Thursday, May 17, 2018

Gina Haspel and the Institutionalization of Torture

In the wake of World War II, the Tokyo Trials were convened to prosecute Japanese war criminals for their treatment of American prisoners of war and their utter disregard for the human rights of those captured and detained in horrifying conditions. One of the common crimes for which these perpetrators were convicted (and sentenced to as many as thirty years in prison) was the act of water boarding. This practice has been internationally recognized as torture and has been universally condemned as barbaric by the vast majority of the civilized world.

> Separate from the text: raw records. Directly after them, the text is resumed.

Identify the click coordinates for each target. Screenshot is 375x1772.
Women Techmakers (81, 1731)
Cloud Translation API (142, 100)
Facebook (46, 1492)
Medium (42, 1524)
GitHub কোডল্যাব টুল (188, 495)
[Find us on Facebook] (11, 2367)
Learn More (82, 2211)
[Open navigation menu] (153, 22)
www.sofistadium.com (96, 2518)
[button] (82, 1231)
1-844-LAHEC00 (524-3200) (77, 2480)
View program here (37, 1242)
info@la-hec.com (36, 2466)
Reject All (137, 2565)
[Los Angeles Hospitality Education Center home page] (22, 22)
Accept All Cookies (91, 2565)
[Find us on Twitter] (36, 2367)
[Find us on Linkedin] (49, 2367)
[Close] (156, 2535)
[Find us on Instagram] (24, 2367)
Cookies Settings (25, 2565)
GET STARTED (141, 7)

Today the Senate of the United States of America, voted to confirm as Director of the Central Intelligence Agency a person who presided over the implementation of a policy of systematic and regular water boarding and other means of 'enhanced interrogation' (a grim euphemism) in a CIA Black Site facility in Thailand during the dark days of rendition in the aftermath of 9/11. Gina Haspel also supervised and ordered the destruction of video evidence of these crimes and thereby thwarted proper adjudication in the future.

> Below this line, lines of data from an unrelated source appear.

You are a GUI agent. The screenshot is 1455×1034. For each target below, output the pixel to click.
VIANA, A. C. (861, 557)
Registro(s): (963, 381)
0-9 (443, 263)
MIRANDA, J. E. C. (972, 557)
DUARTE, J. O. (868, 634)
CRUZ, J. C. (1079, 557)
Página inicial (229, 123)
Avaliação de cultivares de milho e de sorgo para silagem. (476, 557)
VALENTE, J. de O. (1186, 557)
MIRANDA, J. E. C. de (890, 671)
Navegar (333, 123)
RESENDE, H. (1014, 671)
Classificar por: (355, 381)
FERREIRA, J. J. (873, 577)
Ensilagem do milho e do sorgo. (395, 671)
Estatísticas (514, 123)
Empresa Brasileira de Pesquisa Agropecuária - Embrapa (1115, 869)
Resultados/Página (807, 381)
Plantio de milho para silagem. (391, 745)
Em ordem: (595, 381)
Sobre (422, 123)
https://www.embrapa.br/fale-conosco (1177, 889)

In so doing, the United States senate has confirmed an individual who stands aligned with her Japanese counterparts of nearly eight decades ago who were found guilty of crimes against humanity and who today, instead of standing in front of an international tribunal, is taking her place atop the largest intelligence gathering and spy agency on the face of the Earth. Standing beside the newly confirmed CIA director is a president who declared with proud arrogance in 2016 that he 'fully supported water boarding...and much, much worse'. Today's action gives renewed, sobering, and clearer meaning to Santayana's ominous admonition: 'Those who do not remember the past are condemned to repeat it'.